> **What you will do**:
Below are records with pictures. Transcribe exactly, and only, the lines from the line with "Task: Select the Bé Cún patient name" to the line with "Task: Expand the", both ends included, but not the pictures.

(Collected data entries)
____________
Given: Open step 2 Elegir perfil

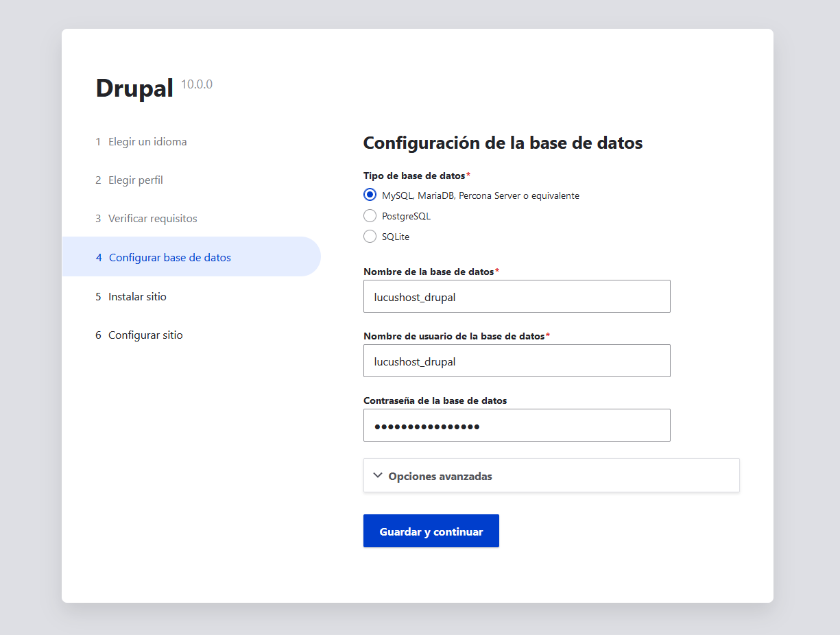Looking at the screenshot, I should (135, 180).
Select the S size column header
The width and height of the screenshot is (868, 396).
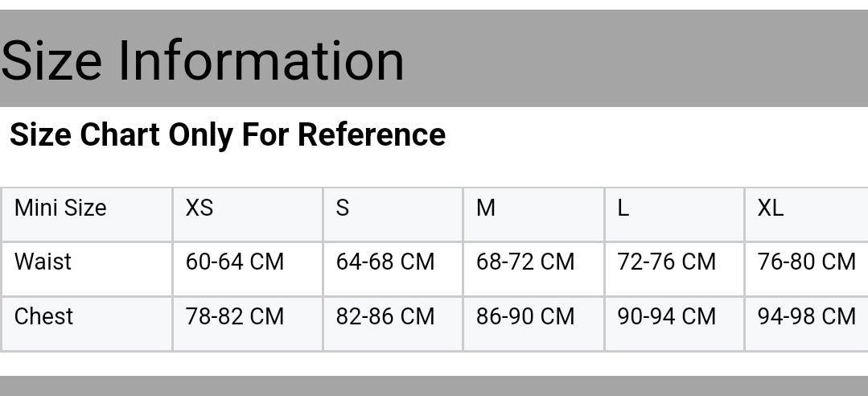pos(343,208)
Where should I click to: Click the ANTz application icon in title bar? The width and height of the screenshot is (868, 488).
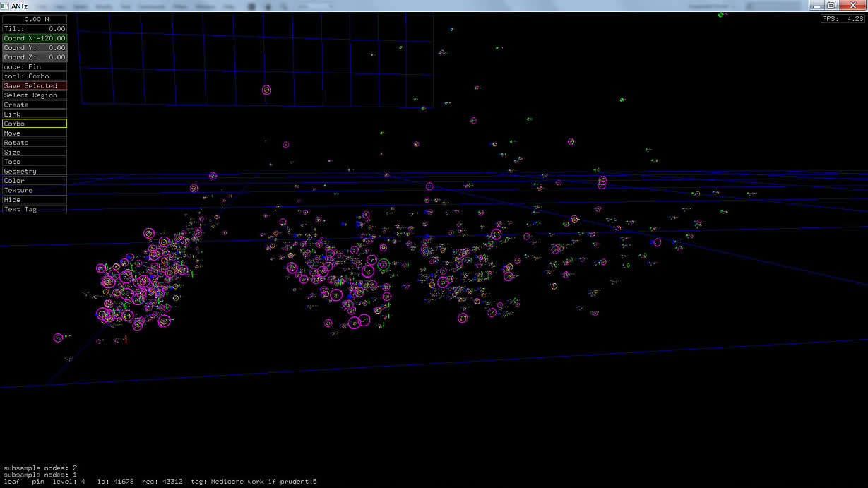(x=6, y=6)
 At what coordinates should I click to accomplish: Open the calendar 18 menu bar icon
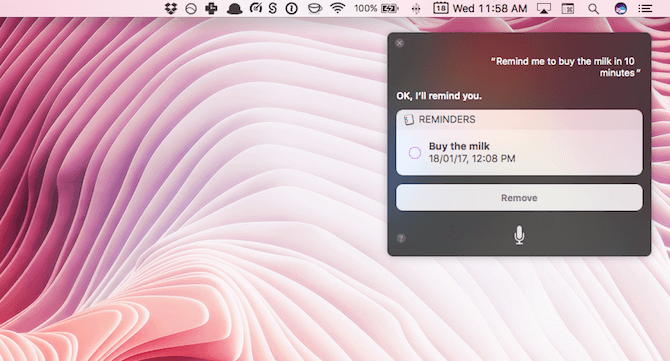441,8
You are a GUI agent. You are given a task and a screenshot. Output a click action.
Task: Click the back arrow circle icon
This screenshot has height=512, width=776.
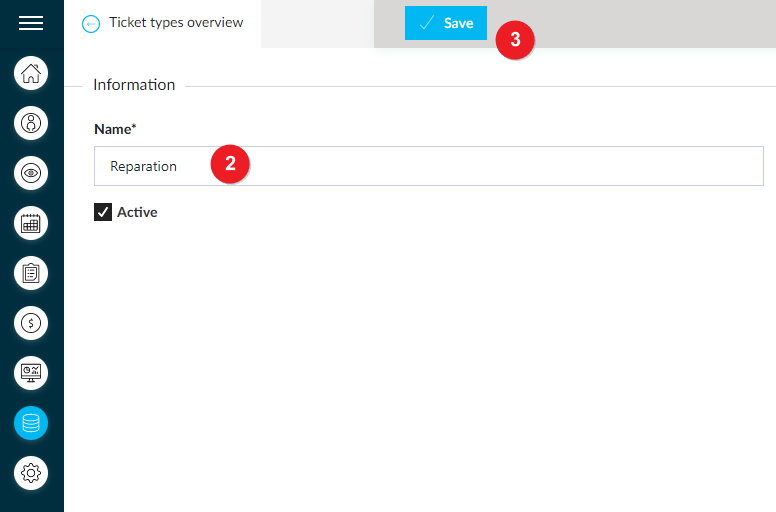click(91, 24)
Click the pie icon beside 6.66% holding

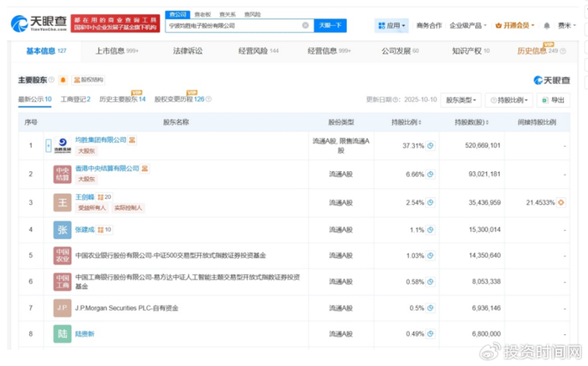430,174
____________
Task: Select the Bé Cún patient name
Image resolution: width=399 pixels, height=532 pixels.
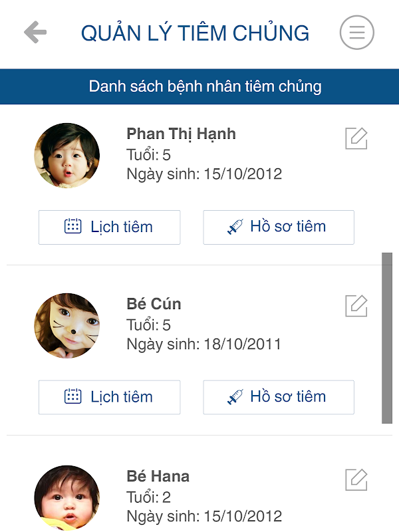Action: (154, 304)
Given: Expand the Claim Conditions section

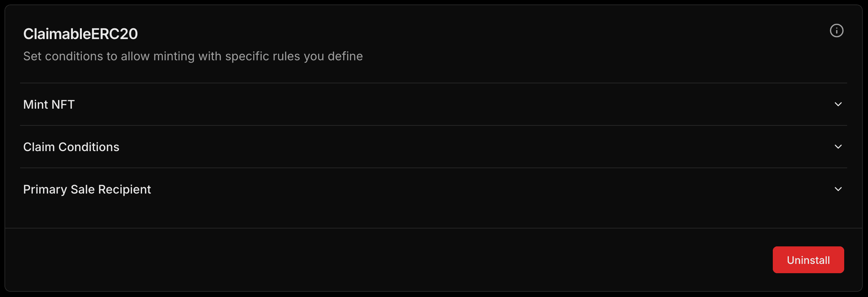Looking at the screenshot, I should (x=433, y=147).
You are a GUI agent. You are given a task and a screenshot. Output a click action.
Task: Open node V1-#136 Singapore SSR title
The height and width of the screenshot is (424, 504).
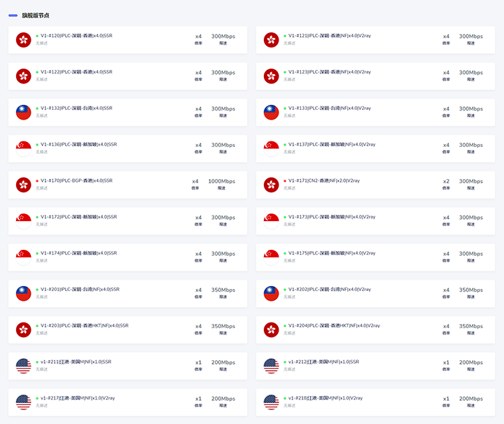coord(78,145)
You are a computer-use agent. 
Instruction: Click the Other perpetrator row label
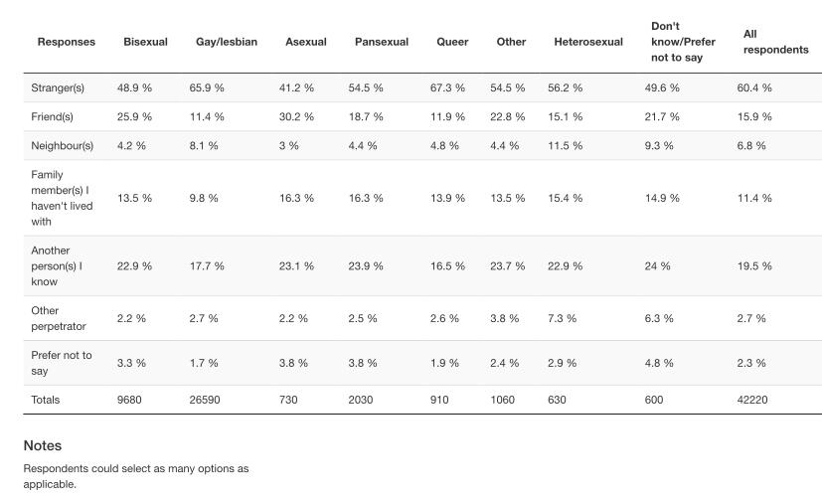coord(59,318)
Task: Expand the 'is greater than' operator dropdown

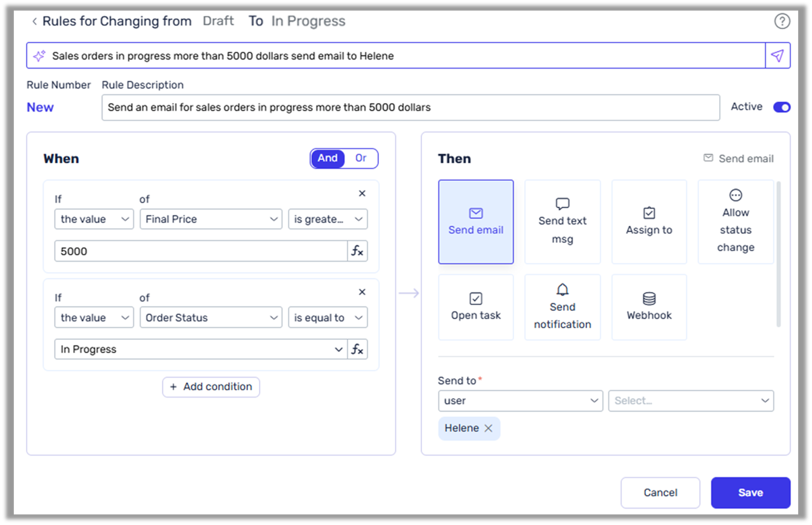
____________
> **Output below**:
Task: Select the Bé Cún patient name
Image resolution: width=399 pixels, height=532 pixels.
Action: (154, 304)
Given: Expand the Claim Conditions section

Looking at the screenshot, I should (x=433, y=147).
You are a GUI agent. You are given a task and a screenshot. Output a click action.
Task: Open node V1-#136 Singapore SSR title
The height and width of the screenshot is (424, 504).
coord(78,145)
You are a computer-use agent. 
Instruction: Click the Other perpetrator row label
coord(59,318)
Task: Expand the 'is greater than' operator dropdown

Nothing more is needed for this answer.